-- START Exercise inputs --

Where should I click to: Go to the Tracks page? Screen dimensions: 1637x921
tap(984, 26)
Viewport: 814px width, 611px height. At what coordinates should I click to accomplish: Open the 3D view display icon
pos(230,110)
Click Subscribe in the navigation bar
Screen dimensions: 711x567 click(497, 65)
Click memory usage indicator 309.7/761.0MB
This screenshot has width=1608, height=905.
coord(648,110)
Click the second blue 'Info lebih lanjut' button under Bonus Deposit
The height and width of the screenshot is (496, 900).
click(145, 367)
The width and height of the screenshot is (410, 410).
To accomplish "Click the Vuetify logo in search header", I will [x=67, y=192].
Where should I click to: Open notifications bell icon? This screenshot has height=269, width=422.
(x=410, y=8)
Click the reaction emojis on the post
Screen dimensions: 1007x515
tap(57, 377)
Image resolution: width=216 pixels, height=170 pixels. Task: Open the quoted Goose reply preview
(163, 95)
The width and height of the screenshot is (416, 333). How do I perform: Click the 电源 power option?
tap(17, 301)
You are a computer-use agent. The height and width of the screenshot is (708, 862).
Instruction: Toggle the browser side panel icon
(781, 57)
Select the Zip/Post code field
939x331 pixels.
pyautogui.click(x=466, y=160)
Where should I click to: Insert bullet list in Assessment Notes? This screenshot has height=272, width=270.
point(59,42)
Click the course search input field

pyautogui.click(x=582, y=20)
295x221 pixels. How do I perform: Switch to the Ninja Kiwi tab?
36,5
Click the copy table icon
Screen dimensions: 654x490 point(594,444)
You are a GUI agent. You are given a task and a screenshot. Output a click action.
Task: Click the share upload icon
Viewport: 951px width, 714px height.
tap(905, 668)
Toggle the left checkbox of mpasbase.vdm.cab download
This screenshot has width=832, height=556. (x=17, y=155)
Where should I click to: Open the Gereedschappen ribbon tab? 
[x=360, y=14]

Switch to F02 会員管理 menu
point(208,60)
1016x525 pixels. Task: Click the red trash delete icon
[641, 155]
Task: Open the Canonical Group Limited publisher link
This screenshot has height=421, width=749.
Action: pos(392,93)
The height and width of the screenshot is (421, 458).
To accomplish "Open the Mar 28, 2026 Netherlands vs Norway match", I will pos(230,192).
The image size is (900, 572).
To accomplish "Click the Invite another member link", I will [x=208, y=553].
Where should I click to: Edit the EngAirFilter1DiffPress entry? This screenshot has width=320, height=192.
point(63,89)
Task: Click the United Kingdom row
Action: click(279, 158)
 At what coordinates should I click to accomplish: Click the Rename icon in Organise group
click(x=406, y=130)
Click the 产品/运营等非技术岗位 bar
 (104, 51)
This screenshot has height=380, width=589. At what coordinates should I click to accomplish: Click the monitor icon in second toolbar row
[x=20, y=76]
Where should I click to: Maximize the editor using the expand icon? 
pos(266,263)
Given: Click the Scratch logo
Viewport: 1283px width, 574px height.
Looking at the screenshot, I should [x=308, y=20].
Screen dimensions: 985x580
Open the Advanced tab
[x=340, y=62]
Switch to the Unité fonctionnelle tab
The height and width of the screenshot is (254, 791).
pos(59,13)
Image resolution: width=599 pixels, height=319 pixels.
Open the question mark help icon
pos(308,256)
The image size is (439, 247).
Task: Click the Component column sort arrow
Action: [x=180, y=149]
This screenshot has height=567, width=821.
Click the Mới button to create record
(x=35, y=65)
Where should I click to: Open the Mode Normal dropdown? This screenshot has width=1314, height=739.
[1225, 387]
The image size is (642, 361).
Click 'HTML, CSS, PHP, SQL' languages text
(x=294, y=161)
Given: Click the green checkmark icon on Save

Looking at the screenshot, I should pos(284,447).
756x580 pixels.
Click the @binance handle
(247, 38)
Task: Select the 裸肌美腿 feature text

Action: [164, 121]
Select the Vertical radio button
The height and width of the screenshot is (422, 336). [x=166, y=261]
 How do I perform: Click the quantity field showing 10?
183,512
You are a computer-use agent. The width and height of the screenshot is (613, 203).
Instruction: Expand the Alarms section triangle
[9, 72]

-- END Exercise inputs --

*Given instruction*
Copy out the items from the line with "You are a computer-use agent. The height" to the line with "point(208,60)", both included, without changing a character.

*Output below*
You are a computer-use agent. The height and width of the screenshot is (708, 862).
Instruction: Toggle the browser side panel icon
(781, 57)
Select the Zip/Post code field
939x331 pixels.
pyautogui.click(x=466, y=160)
Where should I click to: Insert bullet list in Assessment Notes? This screenshot has height=272, width=270.
point(59,42)
Click the course search input field

pyautogui.click(x=582, y=20)
295x221 pixels. How do I perform: Switch to the Ninja Kiwi tab?
36,5
Click the copy table icon
Screen dimensions: 654x490 point(594,444)
You are a GUI agent. You are given a task and a screenshot. Output a click action.
Task: Click the share upload icon
Viewport: 951px width, 714px height.
tap(905, 668)
Toggle the left checkbox of mpasbase.vdm.cab download
This screenshot has width=832, height=556. (x=17, y=155)
Where should I click to: Open the Gereedschappen ribbon tab? 
[x=360, y=14]

Switch to F02 会員管理 menu
point(208,60)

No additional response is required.